Stored data entries:
*****

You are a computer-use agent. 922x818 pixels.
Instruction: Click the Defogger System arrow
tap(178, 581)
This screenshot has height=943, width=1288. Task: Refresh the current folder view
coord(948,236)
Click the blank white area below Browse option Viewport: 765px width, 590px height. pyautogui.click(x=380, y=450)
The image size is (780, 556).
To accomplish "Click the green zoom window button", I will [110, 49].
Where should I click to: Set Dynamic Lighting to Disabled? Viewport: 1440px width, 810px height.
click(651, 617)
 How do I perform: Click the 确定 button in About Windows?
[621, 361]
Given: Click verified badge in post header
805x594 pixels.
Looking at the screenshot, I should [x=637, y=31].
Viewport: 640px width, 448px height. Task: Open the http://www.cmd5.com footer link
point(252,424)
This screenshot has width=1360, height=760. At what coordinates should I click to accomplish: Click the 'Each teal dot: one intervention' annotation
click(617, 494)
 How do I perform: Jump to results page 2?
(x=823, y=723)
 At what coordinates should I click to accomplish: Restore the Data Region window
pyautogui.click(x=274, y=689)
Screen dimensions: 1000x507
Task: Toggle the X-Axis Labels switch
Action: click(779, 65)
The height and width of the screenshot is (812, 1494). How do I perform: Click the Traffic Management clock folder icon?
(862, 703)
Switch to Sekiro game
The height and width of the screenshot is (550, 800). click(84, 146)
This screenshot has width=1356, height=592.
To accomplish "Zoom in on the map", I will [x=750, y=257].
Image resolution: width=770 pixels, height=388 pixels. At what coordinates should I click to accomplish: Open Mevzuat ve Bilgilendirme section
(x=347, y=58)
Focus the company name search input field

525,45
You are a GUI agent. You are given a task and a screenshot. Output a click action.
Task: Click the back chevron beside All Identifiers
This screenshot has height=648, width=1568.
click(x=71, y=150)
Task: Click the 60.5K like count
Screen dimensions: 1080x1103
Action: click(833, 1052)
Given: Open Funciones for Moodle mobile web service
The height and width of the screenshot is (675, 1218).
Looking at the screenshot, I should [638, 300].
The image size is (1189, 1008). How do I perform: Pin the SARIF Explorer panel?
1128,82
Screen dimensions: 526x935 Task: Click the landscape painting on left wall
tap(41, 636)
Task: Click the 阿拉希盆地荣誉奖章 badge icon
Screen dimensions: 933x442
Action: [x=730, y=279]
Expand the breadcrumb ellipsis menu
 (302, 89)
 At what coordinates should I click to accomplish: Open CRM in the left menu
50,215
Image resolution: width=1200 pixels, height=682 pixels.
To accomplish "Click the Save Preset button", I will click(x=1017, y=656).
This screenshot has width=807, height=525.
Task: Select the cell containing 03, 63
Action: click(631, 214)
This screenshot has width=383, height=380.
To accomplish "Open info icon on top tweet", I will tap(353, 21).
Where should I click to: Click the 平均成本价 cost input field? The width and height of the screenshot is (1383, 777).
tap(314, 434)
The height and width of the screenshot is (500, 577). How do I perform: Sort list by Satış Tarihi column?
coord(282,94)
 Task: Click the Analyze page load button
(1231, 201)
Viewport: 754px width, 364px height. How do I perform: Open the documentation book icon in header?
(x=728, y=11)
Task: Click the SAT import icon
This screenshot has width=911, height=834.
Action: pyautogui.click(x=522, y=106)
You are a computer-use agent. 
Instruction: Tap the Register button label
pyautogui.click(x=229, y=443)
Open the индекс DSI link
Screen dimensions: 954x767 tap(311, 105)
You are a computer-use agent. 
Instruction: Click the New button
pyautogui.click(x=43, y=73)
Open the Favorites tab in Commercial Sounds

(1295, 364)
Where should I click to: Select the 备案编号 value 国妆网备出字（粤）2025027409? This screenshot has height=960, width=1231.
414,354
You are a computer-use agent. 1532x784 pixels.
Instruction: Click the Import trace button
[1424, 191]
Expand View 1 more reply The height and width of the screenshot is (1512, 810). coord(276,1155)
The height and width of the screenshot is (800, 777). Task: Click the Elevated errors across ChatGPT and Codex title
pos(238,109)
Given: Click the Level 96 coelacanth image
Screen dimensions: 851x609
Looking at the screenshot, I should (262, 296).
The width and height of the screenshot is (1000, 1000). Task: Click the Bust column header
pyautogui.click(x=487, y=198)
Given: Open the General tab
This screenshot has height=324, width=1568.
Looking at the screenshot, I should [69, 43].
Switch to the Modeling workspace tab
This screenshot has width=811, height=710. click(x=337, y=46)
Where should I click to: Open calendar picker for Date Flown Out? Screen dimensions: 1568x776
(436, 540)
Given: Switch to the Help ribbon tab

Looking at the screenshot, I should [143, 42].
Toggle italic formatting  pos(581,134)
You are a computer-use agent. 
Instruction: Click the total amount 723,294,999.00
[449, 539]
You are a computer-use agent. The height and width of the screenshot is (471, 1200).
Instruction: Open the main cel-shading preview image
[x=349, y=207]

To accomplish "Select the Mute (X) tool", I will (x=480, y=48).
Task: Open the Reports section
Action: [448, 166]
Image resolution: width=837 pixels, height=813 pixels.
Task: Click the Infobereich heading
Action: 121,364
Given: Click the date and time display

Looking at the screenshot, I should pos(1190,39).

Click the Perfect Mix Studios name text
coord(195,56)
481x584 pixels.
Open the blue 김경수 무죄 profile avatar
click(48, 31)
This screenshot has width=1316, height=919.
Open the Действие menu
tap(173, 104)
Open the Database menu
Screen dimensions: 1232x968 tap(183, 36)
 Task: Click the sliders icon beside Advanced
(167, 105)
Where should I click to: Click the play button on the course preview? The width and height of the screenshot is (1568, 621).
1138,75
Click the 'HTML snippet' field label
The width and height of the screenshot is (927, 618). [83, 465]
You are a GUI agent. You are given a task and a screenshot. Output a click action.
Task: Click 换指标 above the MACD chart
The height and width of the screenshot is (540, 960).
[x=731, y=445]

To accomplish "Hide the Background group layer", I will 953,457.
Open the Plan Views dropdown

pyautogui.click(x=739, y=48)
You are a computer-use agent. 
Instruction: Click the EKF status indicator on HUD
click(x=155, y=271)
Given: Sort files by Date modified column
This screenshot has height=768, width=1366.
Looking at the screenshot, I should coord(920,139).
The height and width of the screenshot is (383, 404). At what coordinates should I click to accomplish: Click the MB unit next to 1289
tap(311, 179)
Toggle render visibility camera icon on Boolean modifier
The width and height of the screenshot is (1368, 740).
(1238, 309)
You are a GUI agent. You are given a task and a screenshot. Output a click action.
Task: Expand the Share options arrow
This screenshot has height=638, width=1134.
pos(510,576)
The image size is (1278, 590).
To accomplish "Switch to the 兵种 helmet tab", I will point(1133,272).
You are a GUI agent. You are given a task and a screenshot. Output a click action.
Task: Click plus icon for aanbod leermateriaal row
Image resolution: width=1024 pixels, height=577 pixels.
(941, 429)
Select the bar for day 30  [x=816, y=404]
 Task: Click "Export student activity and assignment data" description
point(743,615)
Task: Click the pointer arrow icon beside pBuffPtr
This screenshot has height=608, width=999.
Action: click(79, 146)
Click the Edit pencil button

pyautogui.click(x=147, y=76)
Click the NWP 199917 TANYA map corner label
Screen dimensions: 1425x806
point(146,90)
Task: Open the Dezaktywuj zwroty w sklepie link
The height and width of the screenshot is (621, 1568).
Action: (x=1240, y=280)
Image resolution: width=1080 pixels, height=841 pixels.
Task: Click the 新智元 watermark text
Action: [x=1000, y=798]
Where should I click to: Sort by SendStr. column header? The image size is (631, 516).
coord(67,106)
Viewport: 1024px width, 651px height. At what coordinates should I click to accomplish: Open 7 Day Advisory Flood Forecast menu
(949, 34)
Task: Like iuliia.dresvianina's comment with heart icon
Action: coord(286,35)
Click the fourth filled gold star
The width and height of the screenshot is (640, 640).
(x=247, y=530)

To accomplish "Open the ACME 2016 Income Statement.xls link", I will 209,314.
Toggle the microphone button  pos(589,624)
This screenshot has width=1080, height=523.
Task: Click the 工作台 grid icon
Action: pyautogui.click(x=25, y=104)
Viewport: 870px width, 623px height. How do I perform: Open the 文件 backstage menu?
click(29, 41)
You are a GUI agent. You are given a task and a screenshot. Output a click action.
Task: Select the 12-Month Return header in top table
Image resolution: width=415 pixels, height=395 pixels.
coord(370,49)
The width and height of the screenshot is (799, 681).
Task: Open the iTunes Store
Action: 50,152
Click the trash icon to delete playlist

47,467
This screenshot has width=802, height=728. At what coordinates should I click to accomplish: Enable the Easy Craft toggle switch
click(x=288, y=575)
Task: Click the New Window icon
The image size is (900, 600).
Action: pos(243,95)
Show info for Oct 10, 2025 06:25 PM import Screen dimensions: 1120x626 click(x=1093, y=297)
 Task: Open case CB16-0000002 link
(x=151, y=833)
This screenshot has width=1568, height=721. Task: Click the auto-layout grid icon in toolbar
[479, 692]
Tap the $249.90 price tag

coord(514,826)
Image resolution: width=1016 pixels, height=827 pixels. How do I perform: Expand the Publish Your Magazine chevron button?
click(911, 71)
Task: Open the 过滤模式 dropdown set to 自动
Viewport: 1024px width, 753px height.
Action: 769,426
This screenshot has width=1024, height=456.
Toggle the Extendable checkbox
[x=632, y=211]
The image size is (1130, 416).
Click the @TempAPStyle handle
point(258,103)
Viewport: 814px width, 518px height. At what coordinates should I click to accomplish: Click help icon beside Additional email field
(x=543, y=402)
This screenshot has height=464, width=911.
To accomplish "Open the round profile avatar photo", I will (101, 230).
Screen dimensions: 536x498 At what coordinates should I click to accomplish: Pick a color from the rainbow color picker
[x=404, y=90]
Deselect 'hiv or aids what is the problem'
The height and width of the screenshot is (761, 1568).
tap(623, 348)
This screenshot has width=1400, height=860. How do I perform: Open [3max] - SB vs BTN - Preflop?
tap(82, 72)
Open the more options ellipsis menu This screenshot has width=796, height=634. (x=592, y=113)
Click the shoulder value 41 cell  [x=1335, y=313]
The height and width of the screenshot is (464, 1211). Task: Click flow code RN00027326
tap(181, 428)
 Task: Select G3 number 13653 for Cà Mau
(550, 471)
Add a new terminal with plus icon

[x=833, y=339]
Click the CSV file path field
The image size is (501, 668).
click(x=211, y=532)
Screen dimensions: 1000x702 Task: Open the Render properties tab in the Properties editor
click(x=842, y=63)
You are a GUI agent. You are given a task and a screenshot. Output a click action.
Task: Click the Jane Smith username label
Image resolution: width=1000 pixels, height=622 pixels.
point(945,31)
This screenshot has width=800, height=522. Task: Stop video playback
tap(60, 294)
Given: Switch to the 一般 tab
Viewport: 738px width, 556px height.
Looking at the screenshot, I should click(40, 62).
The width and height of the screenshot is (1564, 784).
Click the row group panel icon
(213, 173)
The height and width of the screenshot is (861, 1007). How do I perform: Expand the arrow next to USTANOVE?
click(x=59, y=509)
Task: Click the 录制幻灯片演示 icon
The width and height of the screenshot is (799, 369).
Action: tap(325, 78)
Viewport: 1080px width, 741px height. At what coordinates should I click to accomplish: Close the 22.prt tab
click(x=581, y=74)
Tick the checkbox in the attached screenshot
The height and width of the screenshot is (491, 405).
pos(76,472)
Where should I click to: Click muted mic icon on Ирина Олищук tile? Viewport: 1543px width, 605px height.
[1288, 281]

*****

--- What you have to do ---
Print the records above verbatim from their first line to the line containing "Task: Click the 60.5K like count", both included, and stop there.

--- Solution for this exercise ---
You are a computer-use agent. 922x818 pixels.
Instruction: Click the Defogger System arrow
tap(178, 581)
This screenshot has height=943, width=1288. Task: Refresh the current folder view
coord(948,236)
Click the blank white area below Browse option Viewport: 765px width, 590px height. pyautogui.click(x=380, y=450)
The image size is (780, 556).
To accomplish "Click the green zoom window button", I will [110, 49].
Where should I click to: Set Dynamic Lighting to Disabled? Viewport: 1440px width, 810px height.
click(651, 617)
 How do I perform: Click the 确定 button in About Windows?
[621, 361]
Given: Click verified badge in post header
805x594 pixels.
Looking at the screenshot, I should [x=637, y=31].
Viewport: 640px width, 448px height. Task: Open the http://www.cmd5.com footer link
point(252,424)
This screenshot has width=1360, height=760. At what coordinates should I click to accomplish: Click the 'Each teal dot: one intervention' annotation
click(617, 494)
 How do I perform: Jump to results page 2?
(x=823, y=723)
 At what coordinates should I click to accomplish: Restore the Data Region window
pyautogui.click(x=274, y=689)
Screen dimensions: 1000x507
Task: Toggle the X-Axis Labels switch
Action: click(779, 65)
The height and width of the screenshot is (812, 1494). How do I perform: Click the Traffic Management clock folder icon?
(862, 703)
Switch to Sekiro game
The height and width of the screenshot is (550, 800). click(84, 146)
This screenshot has width=1356, height=592.
To accomplish "Zoom in on the map", I will [x=750, y=257].
Image resolution: width=770 pixels, height=388 pixels. At what coordinates should I click to accomplish: Open Mevzuat ve Bilgilendirme section
(x=347, y=58)
Focus the company name search input field

525,45
You are a GUI agent. You are given a task and a screenshot. Output a click action.
Task: Click the back chevron beside All Identifiers
This screenshot has height=648, width=1568.
click(x=71, y=150)
Task: Click the 60.5K like count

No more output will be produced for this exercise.